→ Texte du document:
▽
# Excel, Word... pour Mac



## Juan-Miguel (4 Décembre 2011)

Salut à vous tous, 
Arrivant du monde de windows, je cherche à télécharger le pack office (Word, Excel...) pour Mac.
Connaissez-vous un site ou je peux le télécharger 
Merci pour vos infos


----------



## Anonyme (4 Décembre 2011)

Juan-Miguel a dit:


> Salut à vous tous,
> Arrivant du monde de windows, je cherche à télécharger le pack office (Word, Excel...) pour Mac.
> Connaissez-vous un site ou je peux le télécharger
> Merci pour vos infos



Salut, 

Bienvenue dans le monde Mac 

Passe par ce lien : http://www.microsoft.com/france/mac

Cordialement


----------



## Juan-Miguel (4 Décembre 2011)

Merci xondousan, 
Merci pour ta bienvenue, ce lien et cette réactivité dans la réponse.
Juste une autre question, est ce que le travail que je vais faire sur Excel Mac peut être envoyer sur Excel Windows à mon bureau.

---------- Nouveau message ajouté à 10h49 ---------- Le message précédent a été envoyé à 10h46 ----------




Juan-Miguel a dit:


> Merci xondousan,
> Merci pour ta bienvenue, ce lien et cette réactivité dans la réponse.
> Juste une autre question, est ce que le travail que je vais faire sur Excel Mac peut être envoyer sur Excel Windows à mon bureau.



 Désolé pour la question trop rapide, je viens de trouver la réponse sur le lien que tu m'as envoyer, c'est bien compatible


----------



## Anonyme (4 Décembre 2011)
△
→ Consignes de l'exercice:
a - Dans le fil sur Office pour Mac, quelle adresse est indiquée pour obtenir le pack Office ?
b - Indiquez si chacune des affirmations suivantes concorde avec le fil sur Office pour Mac, en citant les mots décisifs : (i) Juan-Miguel vient du monde Windows ; (ii) Juan-Miguel a trouvé la réponse sur la compatibilité ailleurs que dans le lien reçu ; (iii) selon Juan-Miguel, le travail fait sur Excel Mac est compatible avec Excel Windows.
c - Reprenez le fil sur Office pour Mac à partir du point où il s'arrête.

→ Données fournies:
▽
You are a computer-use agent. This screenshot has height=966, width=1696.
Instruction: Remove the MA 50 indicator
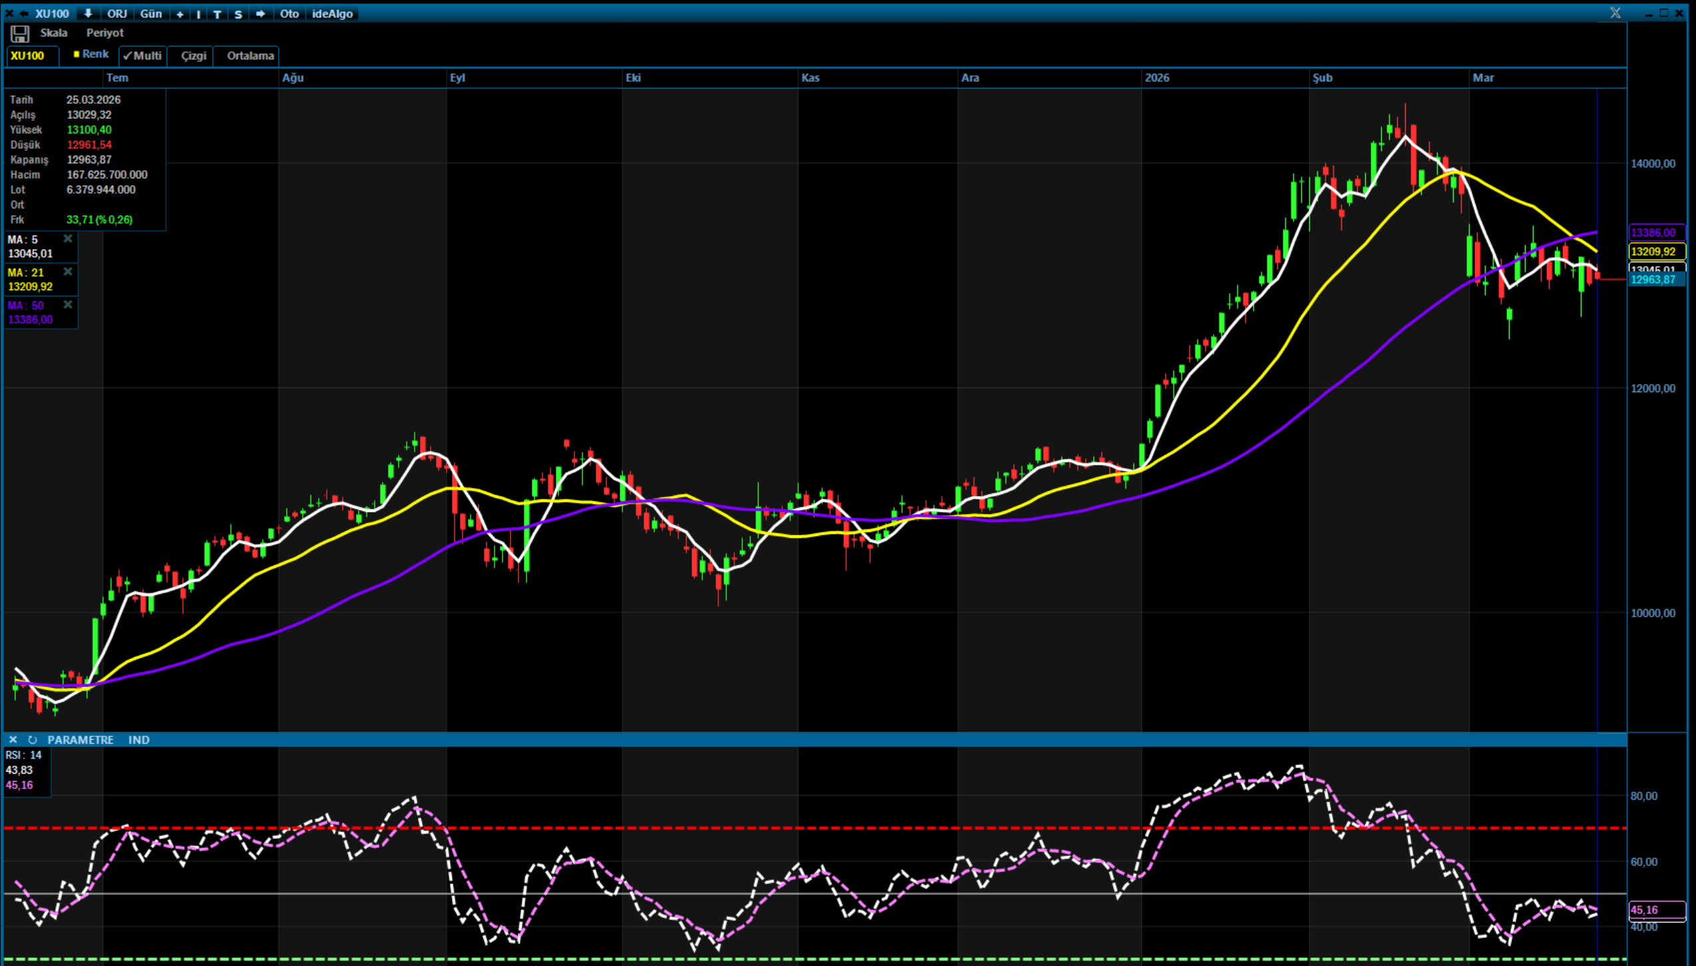tap(68, 304)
△
→ Réponses par consigne:
a - http://www.microsoft.com/france/mac

b -
(i) Oui : « Arrivant du monde de windows ».
(ii) Non : « je viens de trouver la réponse sur le lien que tu m'as envoyer ».
(iii) Oui : « c'est bien compatible ».

c -
Juan-Miguel a dit:


> Merci xondousan,
> Merci pour ta bienvenue, ce lien et cette réactivité dans la réponse.
> Juste une autre question, est ce que le travail que je vais faire sur Excel Mac peut être envoyer sur Excel Windows à mon bureau.



Oui naturellement, il faut juste veiller à enregistrer sous (une version compatible par ex. 97-2004) pour être en mesure de le reprendre, car souvent les entreprises sont à la traine en ce qui concerne les versions installées.


----------



## Juan-Miguel (4 Décembre 2011)

xondousan a dit:


> Oui naturellement, il faut juste veiller à enregistrer sous (une version compatible par ex. 97-2004) pour être en mesure de le reprendre, car souvent les entreprises sont à la traine en ce qui concerne les versions installées.



oui et non, car il est  possible d'enregistrer le fichier sous une version précédente.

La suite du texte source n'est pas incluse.